Updated on December 15, 2021

Comments

  • Bhuvan
    Bhuvan over 2 years

    I have the data in the dataframe as below:

      datetime             | userId | memberId | value |    
    2016-04-06 16:36:...   | 1234   | 111      | 1
    2016-04-06 17:35:...   | 1234   | 222      | 5
    2016-04-06 17:50:...   | 1234   | 111      | 8
    2016-04-06 18:36:...   | 1234   | 222      | 9
    2016-04-05 16:36:...   | 4567   | 111      | 1
    2016-04-06 17:35:...   | 4567   | 222      | 5
    2016-04-06 18:50:...   | 4567   | 111      | 8
    2016-04-06 19:36:...   | 4567   | 222      | 9
    

    I need to find the max(datetime) groupby userid,memberid.

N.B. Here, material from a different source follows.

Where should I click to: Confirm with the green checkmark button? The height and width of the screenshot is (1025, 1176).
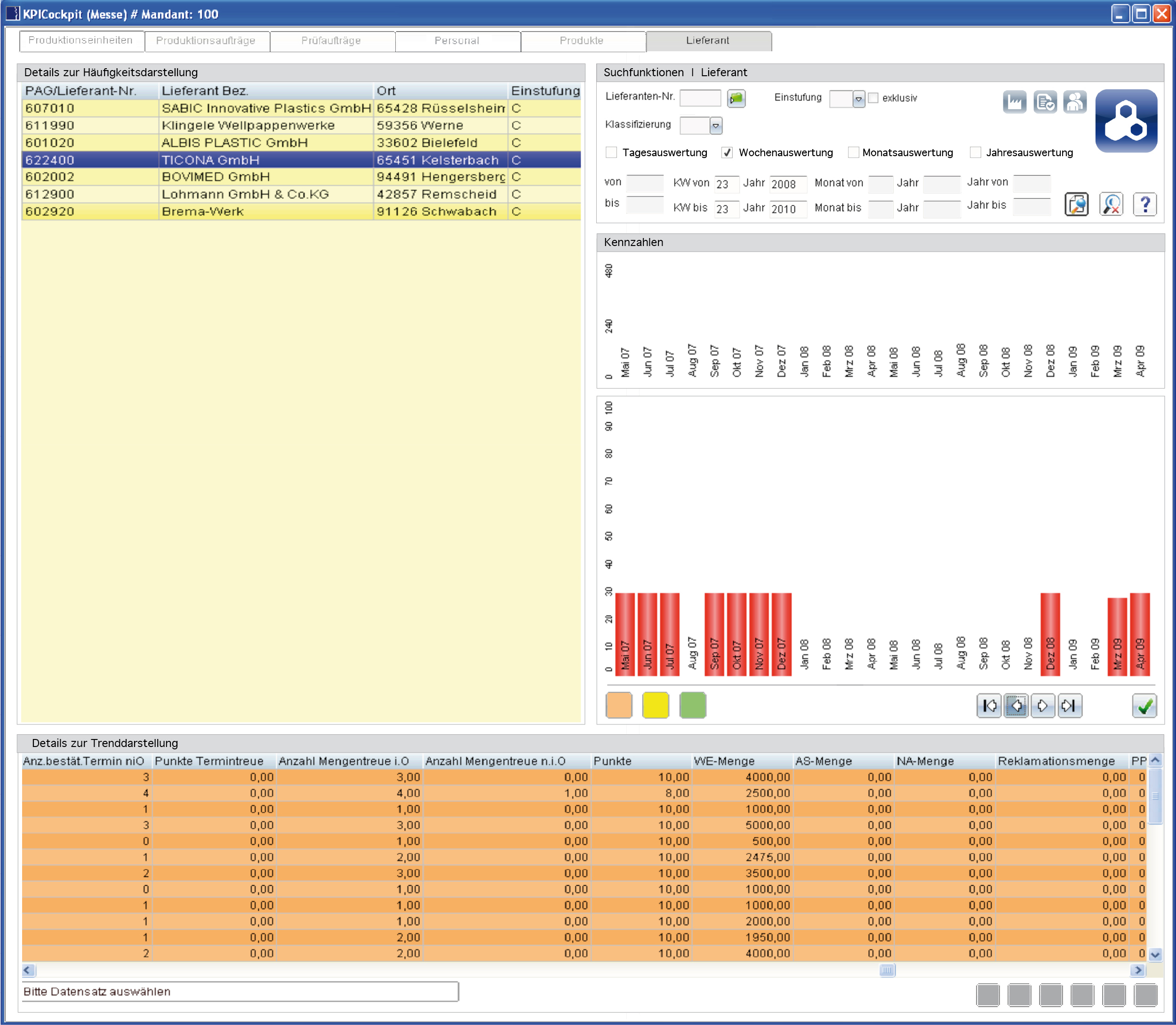[1144, 706]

When I tried as below:

    df2 = df.groupBy('userId','memberId').max('datetime')
    

    I'm getting error as:

    org.apache.spark.sql.AnalysisException: "datetime" is not a numeric
    column. Aggregation function can only be applied on a numeric column.;
    

    The output I desired is as follows:

    userId | memberId | datetime
    1234   |  111     | 2016-04-06 17:50:...
    1234   |  222     | 2016-04-06 18:36:...
    4567   |  111     | 2016-04-06 18:50:...
    4567   |  222     | 2016-04-06 19:36:...
    

    Can someone please help me how I get the max date among the given data using PySpark dataframes?